#### SUPPLIED PASSAGE

Index Schema Reference

Complete reference for index schemas — required fields, field types, searchable/facet/sort flags, slug rules, schema validation errors, and product/content catalog examples.

An index schema declares the fields a search index stores, their types, and how each field is searched, filtered, sorted and faceted. The schema is fixed at index-creation time; adding or removing fields later requires a reindex (zero downtime via alias swap).

This page is the reference for the schema you pass to search.createIndex and to the underlying createPhysicalCollection() helper in @repo/search. For a guided 2-minute quickstart, see Create your first index.

Index lifecycle

draft → created → ingesting → searching → reindexing → searching
                                              ↑                ↓
                                              └──── alias swap ┘

Created — the index row is written to Postgres (SearchIndex model) and a versioned collection (<prefix>_<org>_<slug>_v1) plus an alias (<prefix>_<org>_<slug>) are provisioned in Typesense.
Ingesting — documents flow into SearchIngestBuffer and are forwarded to Typesense by the background worker. Writes are always DB-first (Invariant 2): public clients never write directly to Typesense.
Searching — queries always target the alias, never the versioned collection. This makes future reindex transparent to clients.
Reindexing — when the schema changes, a new version (_v2, _v3, …) is built in parallel. After the new collection is fully populated, the alias is atomically swapped. The old versioned collection can then be dropped.

All collection / alias names are namespaced per organization, so tenants are isolated at the engine level (Invariant 5).

Slug rules

Each index has a slug that identifies it inside an organization. The slug must satisfy:

Rule	Value
Length	1–64 characters
Charset	lowercase letters, digits, dashes (`a-z0-9-`)
Start	letter or digit (no leading dash)
Regex	`^[a-z0-9][a-z0-9-]*$`

Valid: products, articles, help-center, catalog-v2. Invalid: Products (uppercase), -articles (leading dash), news_2024 (underscore), my products (space), 🔥-hot (non-ASCII).

The slug is sanitized again at the collection layer (packages/search/lib/collections.ts sanitize()), but the API-level validation above is what your callers will hit first — schemas that fail will return a BAD_REQUEST error with the message slug must be lowercase letters, digits, and dashes.

Required fields

You don't declare these — the system injects them:

Field	Type	Why it's required
`id`	`string`	Typesense document id. Must be unique within the collection. Use a stable external id (SKU, slug, UUID) so re-ingest is idempotent.
`organization_id`	`string`	Tenant key. Injected by `createPhysicalCollection()` and AND-combined into every public search call (Invariant 5). You never set it directly.

If you pass an organization_id field in your schema input, it is filtered out and replaced with the canonical tenant field — there is no way to bypass this.

Field types

The schema supports the following types (full list in packages/api/modules/search/types.ts searchFieldSchema):

Type	When to use
`string`	Text values — names, descriptions, identifiers, enum-style strings
`string[]`	Multi-valued strings — tags, categories, brand list
`string*`	Any string (string OR string[]). Less strict; prefer the specific type when you can.

########

PROBLEM A
Translate this sentence from the index schema reference into Spanish: "The schema is fixed at index-creation time; adding or removing fields later requires a reindex (zero downtime via alias swap)."

#### RAW RECORDS

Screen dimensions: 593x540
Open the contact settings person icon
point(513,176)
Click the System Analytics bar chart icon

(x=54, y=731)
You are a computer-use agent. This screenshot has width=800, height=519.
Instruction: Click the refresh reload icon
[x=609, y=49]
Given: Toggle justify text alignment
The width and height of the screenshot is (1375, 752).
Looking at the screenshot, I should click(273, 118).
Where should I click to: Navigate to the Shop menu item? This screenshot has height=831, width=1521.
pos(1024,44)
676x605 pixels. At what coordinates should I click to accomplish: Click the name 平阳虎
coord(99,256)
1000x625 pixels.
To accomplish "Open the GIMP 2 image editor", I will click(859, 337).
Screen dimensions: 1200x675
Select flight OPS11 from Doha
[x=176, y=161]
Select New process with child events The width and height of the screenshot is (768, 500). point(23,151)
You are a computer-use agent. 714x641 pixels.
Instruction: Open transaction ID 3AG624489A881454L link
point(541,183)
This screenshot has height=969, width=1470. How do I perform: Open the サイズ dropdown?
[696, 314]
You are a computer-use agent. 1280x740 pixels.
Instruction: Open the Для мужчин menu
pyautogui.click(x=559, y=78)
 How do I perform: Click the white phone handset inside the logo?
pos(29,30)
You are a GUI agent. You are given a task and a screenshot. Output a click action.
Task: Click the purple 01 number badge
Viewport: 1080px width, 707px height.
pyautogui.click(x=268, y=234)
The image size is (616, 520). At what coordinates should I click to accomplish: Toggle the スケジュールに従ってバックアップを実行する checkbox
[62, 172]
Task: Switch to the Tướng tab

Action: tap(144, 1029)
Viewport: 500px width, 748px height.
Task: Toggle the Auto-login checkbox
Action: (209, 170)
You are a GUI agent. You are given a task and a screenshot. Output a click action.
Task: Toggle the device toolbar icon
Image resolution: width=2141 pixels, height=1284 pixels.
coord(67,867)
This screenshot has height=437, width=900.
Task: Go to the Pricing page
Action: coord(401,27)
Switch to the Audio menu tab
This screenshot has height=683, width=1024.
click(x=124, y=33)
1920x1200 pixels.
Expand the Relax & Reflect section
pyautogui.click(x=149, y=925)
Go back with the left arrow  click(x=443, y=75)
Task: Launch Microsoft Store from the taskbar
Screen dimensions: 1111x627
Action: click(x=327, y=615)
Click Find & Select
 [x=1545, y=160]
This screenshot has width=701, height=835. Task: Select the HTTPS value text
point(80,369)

########

PROBLEM B
In the rows above, duplicate the stretch from the line containing "How do I perform: Click" through the line containing "Action: (209, 170)", both ends included, and give only those lines.

FULL ANSWER A
El esquema se fija en el momento de crear el índice; agregar o quitar campos más adelante requiere una reindexación (sin tiempo de inactividad mediante el intercambio de alias).

FULL ANSWER B
 How do I perform: Click the white phone handset inside the logo?
pos(29,30)
You are a GUI agent. You are given a task and a screenshot. Output a click action.
Task: Click the purple 01 number badge
Viewport: 1080px width, 707px height.
pyautogui.click(x=268, y=234)
The image size is (616, 520). At what coordinates should I click to accomplish: Toggle the スケジュールに従ってバックアップを実行する checkbox
[62, 172]
Task: Switch to the Tướng tab

Action: tap(144, 1029)
Viewport: 500px width, 748px height.
Task: Toggle the Auto-login checkbox
Action: (209, 170)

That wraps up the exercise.